Plaintiff also alleges that the vocational expert's testimony failed to satisfy the statutory standard by sufficiently discharging the burden of proof that there was work in a significant quantum of jobs in Plaintiff's region. (Pl.'s Mem. L. at 46). This argument fails because Plaintiff focused only on the four listed jobs despite Plaintiff not being precluded from any type of unskilled sedentary work. (Tr. 550-61). The VE testified that 1,000 jobs regionally existed in the four named job titles alone, and this is a sufficiently significant number itself to support the ALJ's determination. Craigie v.

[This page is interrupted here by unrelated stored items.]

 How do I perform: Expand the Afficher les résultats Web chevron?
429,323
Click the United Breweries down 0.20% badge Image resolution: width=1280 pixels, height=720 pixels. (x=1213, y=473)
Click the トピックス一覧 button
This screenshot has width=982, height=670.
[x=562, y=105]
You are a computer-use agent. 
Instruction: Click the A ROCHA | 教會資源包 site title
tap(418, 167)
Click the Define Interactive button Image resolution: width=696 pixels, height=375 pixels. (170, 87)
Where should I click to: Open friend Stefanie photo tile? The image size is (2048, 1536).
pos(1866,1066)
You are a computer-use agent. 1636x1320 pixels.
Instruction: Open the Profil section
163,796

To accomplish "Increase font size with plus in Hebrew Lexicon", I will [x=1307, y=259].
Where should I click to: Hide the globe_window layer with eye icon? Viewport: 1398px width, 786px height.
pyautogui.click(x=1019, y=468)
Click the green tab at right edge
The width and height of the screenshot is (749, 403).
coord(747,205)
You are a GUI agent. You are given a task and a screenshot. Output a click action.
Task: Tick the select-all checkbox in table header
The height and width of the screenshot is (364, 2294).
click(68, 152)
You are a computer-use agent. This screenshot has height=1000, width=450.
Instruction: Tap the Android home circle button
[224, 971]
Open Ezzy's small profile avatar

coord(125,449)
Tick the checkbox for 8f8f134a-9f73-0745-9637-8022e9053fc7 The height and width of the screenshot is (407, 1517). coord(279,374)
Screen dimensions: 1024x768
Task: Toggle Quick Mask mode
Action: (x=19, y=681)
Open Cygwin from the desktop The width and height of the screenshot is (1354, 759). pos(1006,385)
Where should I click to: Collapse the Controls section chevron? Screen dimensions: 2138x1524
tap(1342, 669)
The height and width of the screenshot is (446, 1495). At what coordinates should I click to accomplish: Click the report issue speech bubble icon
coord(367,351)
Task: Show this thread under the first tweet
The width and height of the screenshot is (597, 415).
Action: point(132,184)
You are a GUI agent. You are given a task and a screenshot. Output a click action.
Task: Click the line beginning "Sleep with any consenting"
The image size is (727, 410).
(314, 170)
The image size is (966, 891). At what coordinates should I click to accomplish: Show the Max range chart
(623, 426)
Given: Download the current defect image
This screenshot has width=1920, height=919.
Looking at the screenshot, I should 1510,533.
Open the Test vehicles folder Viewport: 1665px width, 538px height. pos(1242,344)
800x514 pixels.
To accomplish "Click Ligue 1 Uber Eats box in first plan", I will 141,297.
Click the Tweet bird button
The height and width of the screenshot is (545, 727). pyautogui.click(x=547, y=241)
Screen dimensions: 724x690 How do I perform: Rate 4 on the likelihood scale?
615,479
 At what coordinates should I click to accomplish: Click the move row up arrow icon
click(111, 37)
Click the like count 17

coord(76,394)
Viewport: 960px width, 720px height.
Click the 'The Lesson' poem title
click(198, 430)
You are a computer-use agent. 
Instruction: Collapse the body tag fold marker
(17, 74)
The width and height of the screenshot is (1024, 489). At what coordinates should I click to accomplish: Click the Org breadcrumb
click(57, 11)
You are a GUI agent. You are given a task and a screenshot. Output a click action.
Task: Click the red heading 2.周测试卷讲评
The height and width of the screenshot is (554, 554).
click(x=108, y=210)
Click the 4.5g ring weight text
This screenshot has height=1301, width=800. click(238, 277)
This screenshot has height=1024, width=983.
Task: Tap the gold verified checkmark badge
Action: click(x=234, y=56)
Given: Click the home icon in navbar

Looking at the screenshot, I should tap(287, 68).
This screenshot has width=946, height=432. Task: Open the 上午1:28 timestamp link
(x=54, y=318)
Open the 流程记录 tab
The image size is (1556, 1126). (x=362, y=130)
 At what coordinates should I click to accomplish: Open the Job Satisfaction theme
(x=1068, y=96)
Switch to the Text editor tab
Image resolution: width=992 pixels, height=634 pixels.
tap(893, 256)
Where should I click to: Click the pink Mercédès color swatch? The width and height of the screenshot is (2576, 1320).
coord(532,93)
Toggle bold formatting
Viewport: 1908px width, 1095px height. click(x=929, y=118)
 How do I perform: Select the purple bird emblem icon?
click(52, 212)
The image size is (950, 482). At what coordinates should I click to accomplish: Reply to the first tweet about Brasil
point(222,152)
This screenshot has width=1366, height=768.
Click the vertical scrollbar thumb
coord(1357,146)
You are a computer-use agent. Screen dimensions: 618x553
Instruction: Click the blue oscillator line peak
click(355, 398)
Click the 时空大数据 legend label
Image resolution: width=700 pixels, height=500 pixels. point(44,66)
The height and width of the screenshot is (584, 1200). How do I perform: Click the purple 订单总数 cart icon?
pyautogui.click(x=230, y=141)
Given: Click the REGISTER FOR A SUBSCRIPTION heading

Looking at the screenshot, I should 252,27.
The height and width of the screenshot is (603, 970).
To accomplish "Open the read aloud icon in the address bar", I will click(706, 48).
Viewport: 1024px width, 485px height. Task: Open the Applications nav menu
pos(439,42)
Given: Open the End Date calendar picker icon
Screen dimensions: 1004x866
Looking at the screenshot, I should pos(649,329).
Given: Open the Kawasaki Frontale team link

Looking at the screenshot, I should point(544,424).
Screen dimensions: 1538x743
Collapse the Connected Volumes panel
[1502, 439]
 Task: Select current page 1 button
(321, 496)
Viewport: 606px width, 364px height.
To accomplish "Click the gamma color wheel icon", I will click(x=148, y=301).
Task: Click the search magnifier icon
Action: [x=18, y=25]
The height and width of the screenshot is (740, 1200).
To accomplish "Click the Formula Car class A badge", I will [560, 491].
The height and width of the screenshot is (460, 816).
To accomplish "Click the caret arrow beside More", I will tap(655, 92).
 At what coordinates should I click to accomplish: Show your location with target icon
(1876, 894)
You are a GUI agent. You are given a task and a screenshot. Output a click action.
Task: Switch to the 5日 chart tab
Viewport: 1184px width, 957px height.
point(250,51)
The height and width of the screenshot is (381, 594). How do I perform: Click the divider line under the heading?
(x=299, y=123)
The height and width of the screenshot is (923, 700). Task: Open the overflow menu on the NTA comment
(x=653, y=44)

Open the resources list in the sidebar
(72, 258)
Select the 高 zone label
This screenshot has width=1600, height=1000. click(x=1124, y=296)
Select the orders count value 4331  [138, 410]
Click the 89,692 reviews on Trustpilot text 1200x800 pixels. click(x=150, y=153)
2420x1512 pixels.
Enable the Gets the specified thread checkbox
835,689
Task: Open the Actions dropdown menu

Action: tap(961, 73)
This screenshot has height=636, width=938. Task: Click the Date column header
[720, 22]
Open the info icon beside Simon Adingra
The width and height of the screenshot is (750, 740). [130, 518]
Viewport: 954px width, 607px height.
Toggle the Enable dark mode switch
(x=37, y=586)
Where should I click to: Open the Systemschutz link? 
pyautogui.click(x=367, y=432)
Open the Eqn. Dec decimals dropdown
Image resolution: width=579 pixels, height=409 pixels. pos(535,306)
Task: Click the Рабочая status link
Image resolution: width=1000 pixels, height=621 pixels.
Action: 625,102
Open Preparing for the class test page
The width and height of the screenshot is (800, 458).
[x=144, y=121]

Bowen, 835 F.2d 56, 58 (3d Cir.1987) (finding that the existence of 200 jobs in a claimant's region represented a significant number).
Plaintiff further alleges that the vocational expert "conjured his testimony out of whole cloth" by improperly basing his estimates on personal experience. (Pl.'s Mem. L. at 49). The VE, however, based his testimony on statistics provided by the Department of Labor in addition to his own experience. (Tr. 561-62). The VE's expertise was necessary to cross-reference that Department of Labor statistics against the DOT titles in order to extrapolate a more specific figure regarding jobs in the area that would be available to Plaintiff. (Tr. 562). See also, Brault v. Soc. Sec. Admin., 683 F.3d 443 (2d Cir. 2012). Plaintiff additionally failed to challenge the VE's expertise, qualifications, and/or methodology during the hearing and thus missed the full and fair opportunity to do so. See Brault, 683 F.3d at 450-51. In sum, the ALJ properly relied upon the VE's sufficiently substantiated testimony, which provides substantial evidence to support the ALJ's decision and satisfy the Commissioner's step five burden.
For the reasons stated above, this Court finds that the ALJ's decision is supported by substantial evidence and will be affirmed.